The Mirror of Privilege

May 16, 2012
Posted by Jay Livingston

Privilege is invisible . . . to the privileged, though often not to others.  In the past (here for example ), I’ve used the analogy of “default setting.”   White, Christian, males assume that this is the default setting.  It’s  natural – it’s the way Nature thinks things ought to be. 

John Scalzi does a much better job with the default analogy.  He’s trying to get White males to look in the mirror without their invisibility cloaks and see their own privilege. 
Dudes. Imagine life here in the US . . . is a massive role playing game, like World of Warcraft except appallingly mundane, where most quests involve the acquisition of money, cell phones and donuts, although not always at the same time. Let’s call it The Real World. . . . Got it?

Okay: In the role playing game known as The Real World, “Straight White Male” is the lowest difficulty setting there is.
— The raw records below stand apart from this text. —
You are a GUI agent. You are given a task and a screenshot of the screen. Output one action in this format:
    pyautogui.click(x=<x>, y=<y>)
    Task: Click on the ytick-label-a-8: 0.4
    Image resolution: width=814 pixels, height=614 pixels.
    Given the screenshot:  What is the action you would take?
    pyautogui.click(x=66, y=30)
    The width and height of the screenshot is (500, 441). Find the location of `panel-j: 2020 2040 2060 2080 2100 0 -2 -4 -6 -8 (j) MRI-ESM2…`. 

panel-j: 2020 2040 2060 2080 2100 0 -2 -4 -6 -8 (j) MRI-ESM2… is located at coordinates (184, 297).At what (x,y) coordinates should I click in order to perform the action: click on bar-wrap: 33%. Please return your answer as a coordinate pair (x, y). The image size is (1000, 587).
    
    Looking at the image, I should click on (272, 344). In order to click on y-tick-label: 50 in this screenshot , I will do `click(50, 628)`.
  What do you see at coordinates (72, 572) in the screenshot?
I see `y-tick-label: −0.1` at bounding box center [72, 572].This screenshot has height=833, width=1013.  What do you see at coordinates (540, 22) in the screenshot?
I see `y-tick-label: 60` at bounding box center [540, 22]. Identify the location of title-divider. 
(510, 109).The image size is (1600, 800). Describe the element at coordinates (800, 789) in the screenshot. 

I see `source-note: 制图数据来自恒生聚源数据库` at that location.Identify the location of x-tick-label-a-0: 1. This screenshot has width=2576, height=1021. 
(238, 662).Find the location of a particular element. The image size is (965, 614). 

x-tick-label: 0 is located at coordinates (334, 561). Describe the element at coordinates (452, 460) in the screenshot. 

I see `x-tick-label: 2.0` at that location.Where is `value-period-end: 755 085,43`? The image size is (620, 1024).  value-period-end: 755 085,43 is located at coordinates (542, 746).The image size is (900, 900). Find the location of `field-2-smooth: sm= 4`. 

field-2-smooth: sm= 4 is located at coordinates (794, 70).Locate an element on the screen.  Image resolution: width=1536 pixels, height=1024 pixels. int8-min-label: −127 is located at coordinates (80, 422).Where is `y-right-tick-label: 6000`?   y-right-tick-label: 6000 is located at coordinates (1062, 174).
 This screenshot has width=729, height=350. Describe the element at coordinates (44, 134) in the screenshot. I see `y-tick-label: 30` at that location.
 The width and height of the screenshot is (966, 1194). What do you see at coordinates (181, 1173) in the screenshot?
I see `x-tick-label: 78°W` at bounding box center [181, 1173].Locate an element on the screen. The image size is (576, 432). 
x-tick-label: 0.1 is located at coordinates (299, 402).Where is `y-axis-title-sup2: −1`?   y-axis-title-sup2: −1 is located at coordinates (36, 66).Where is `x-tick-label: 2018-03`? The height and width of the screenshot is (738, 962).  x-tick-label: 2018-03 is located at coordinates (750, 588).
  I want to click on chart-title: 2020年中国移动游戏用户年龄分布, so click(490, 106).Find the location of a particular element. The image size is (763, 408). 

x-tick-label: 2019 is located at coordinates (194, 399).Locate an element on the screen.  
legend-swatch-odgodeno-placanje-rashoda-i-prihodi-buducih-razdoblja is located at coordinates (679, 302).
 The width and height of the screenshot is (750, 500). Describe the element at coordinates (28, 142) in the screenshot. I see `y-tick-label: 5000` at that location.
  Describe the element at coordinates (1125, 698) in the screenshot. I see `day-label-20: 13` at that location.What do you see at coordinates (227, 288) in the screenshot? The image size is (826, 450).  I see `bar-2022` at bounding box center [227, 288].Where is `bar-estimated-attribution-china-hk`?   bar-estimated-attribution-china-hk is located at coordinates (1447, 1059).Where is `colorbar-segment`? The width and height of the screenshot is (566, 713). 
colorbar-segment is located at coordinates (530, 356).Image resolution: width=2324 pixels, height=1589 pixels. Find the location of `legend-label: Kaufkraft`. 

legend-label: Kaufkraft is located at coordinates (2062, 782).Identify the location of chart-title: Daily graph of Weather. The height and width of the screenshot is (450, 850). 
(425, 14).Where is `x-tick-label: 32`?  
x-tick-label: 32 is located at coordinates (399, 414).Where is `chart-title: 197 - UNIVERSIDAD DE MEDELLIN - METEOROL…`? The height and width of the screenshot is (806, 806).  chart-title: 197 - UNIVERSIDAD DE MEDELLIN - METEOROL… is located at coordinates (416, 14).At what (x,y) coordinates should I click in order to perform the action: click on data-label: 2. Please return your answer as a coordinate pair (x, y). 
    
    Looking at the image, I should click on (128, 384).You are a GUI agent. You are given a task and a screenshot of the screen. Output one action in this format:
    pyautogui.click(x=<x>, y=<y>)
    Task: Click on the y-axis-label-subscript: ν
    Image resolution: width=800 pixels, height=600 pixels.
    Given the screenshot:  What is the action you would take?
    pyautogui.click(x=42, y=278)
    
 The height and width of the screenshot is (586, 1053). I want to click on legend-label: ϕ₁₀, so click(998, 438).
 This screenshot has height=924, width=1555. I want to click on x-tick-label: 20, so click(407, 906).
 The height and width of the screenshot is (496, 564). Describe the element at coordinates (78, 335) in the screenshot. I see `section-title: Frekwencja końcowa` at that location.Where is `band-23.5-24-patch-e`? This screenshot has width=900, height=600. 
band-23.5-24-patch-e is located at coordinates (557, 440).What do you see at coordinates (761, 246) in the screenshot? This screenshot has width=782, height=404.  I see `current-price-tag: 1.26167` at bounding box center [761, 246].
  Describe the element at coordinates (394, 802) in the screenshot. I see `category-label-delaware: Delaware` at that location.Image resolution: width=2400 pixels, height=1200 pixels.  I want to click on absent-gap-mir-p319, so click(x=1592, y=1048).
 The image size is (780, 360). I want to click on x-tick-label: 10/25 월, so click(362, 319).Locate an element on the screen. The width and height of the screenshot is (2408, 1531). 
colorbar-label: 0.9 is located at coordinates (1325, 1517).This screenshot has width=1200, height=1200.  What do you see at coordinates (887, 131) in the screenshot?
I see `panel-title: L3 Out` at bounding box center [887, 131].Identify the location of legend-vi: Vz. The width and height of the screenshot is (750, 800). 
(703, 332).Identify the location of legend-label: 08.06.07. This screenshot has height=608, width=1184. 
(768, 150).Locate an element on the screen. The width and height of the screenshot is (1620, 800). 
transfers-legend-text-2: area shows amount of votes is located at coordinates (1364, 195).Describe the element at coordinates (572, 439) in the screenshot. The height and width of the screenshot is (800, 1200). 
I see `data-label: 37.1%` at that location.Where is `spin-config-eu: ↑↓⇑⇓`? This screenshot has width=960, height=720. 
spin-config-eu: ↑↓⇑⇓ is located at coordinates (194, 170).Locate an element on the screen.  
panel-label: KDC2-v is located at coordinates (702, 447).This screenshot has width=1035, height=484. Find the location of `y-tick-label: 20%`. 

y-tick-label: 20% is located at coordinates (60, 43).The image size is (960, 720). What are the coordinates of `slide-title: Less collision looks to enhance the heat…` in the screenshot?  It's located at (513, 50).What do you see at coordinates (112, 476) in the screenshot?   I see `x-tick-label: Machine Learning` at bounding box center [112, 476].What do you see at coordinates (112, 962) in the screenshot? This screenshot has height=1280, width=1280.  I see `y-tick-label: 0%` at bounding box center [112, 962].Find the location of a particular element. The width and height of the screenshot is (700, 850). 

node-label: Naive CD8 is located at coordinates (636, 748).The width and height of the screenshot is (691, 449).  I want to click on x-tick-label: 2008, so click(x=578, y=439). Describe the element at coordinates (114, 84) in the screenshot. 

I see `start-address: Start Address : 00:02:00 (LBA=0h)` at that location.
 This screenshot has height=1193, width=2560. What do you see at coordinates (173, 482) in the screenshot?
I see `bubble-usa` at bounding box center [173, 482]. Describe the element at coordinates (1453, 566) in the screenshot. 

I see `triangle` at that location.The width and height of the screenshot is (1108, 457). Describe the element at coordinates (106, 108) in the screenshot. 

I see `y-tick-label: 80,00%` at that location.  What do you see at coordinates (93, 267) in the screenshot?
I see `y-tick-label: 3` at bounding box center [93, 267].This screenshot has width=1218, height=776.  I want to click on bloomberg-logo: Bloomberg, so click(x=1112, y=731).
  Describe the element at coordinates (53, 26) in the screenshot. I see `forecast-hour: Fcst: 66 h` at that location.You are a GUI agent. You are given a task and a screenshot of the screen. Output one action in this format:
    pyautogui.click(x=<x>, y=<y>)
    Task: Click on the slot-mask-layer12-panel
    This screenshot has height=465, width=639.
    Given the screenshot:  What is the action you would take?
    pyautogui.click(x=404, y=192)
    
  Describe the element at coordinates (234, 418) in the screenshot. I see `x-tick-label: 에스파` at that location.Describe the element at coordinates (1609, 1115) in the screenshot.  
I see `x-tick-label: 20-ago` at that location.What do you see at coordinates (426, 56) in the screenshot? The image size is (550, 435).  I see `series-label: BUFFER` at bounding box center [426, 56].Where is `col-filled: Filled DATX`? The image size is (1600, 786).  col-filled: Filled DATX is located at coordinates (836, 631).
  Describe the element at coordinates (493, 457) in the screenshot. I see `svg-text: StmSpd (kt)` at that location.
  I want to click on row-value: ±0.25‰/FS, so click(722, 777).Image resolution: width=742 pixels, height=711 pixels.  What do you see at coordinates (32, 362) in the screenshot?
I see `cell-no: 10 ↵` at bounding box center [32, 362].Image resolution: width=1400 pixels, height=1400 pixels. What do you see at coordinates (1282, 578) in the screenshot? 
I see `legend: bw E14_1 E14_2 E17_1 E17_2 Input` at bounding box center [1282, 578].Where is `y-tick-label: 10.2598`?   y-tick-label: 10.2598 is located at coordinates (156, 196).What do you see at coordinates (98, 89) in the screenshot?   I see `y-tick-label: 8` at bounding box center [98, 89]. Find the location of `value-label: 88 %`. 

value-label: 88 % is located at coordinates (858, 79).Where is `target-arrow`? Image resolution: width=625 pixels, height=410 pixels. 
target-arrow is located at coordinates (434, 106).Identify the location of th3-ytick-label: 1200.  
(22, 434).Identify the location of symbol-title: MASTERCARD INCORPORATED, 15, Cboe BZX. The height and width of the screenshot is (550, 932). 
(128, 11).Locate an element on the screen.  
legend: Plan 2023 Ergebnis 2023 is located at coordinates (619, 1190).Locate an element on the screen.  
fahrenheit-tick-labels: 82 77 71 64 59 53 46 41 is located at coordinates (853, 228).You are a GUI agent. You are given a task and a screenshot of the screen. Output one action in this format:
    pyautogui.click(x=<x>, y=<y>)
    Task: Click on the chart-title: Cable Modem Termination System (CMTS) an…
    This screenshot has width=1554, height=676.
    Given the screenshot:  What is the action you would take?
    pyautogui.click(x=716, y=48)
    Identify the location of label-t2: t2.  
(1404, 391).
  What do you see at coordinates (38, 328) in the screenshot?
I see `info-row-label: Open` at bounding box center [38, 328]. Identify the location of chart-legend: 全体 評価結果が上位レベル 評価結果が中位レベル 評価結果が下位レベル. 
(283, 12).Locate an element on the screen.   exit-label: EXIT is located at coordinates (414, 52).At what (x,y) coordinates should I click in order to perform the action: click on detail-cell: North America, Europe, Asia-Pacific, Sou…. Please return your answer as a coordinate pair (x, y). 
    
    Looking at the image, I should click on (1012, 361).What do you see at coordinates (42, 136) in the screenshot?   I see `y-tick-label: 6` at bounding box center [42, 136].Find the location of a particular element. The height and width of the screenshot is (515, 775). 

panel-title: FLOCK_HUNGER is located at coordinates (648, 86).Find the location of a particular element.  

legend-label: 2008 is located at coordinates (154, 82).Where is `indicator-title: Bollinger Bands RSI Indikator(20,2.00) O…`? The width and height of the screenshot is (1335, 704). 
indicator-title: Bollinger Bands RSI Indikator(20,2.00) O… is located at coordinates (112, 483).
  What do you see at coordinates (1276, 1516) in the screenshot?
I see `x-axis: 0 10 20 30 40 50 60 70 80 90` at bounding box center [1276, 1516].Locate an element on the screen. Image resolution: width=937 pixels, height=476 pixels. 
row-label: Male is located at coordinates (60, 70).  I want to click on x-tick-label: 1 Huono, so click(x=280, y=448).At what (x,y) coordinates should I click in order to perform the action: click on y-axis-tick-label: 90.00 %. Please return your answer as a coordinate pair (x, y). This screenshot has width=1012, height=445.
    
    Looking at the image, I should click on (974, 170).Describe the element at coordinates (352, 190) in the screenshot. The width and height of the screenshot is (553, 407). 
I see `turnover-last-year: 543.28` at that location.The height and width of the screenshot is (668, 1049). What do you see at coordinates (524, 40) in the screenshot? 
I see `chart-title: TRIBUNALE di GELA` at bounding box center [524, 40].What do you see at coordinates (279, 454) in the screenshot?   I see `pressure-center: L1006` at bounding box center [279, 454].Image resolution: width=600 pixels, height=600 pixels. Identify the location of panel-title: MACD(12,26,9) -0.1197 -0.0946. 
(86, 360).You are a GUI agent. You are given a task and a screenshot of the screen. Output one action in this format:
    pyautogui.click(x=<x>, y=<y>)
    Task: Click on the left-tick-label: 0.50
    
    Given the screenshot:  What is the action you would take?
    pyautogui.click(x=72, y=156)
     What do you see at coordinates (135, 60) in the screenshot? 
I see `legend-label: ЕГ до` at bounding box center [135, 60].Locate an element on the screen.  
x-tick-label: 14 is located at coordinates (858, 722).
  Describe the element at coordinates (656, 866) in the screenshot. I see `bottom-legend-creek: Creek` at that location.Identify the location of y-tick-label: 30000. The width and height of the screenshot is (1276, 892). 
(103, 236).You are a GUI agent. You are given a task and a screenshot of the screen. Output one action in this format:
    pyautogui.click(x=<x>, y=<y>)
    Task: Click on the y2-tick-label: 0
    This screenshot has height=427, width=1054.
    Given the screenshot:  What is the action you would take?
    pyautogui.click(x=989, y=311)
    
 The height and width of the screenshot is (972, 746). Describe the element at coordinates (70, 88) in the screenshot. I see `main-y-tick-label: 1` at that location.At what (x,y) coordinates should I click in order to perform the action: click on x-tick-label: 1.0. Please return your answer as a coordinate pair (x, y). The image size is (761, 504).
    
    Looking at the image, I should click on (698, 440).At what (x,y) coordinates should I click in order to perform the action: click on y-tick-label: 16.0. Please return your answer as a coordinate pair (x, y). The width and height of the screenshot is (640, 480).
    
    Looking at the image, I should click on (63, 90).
The default barriers for completions of quests are lower. Your leveling-up thresholds come more quickly. You automatically gain entry to some parts of the map that others have to work for. The game is easier to play, automatically, and when you need help, by default it’s easier to get.
(Read Scalzi’s entire post here.)

I don’t know if his strategy will work.  The privileged man stands in front of one of those distorting carnival mirrors.  He sees his legs and feet of privilege, but they are tiny.  The shoulders and head of his own accomplishment are gigantic.

I keep thinking of Molly Ivins’s line about George W. Bush – that “he was born on third base and thinks he hit a triple.”*

A more recent example comes from the Romney clan.  Mitt himself was born to privilege and then made a ton of money. But he probably does not realize how being the son of a wealthy father, one who had been governor of Michigan and who could send him to fancy schools, had anything to do with his success.

And now the next generation.
Shortly after Mitt Romney's failed 2008 campaign for the Republican nomination his son Tagg set up a private equity fund with the campaign’s top fundraiser. One of the first donors was his mum, Anne. Next came several of his dad's financial backers. Tagg had no experience in the world of finance, but after two years in the middle of a deep recession the company had netted $244m from just 64 investors.

Tagg insists that neither his name nor the fact that his father had made it clear he would run for the presidency again had anything to do with his success. “The reason people invested in us is that they liked our strategies,” he told the New York Times. [emphasis added]
Want a good example of how privilege is invisible to the privileged? – Tagg, you’re it.

The excerpt is from an article in The Guardian  by Gary Younge.  Younge’s real target is not young Tagg but people in the UK who, despite their best efforts, keep having their names crop up in connection with the Murdoch phone hacking scandal. 
Such is the incestuous nature of the British ruling class and the gene puddle from which it draws its stock. Such is their brazen venality, complicity, contempt and mendacity. Eton, Oxford, Bullingdon, Westminster – if you’re looking for a tiny minority who are struggling to integrate, look no further than the cabinet.
This is not to say that class in the US is the same as in the UK.  But in both countries, although personal ties to well-placed people are important, those who use those connections to become wealthy and still more wealthy attribute their success to their own personal virtue. 

-----------------
* Ivins has come up with the perfect simile.  If you’re on third, you are very close to scoring – all by yourself.  And of all baseball hits, a triple is the rarest.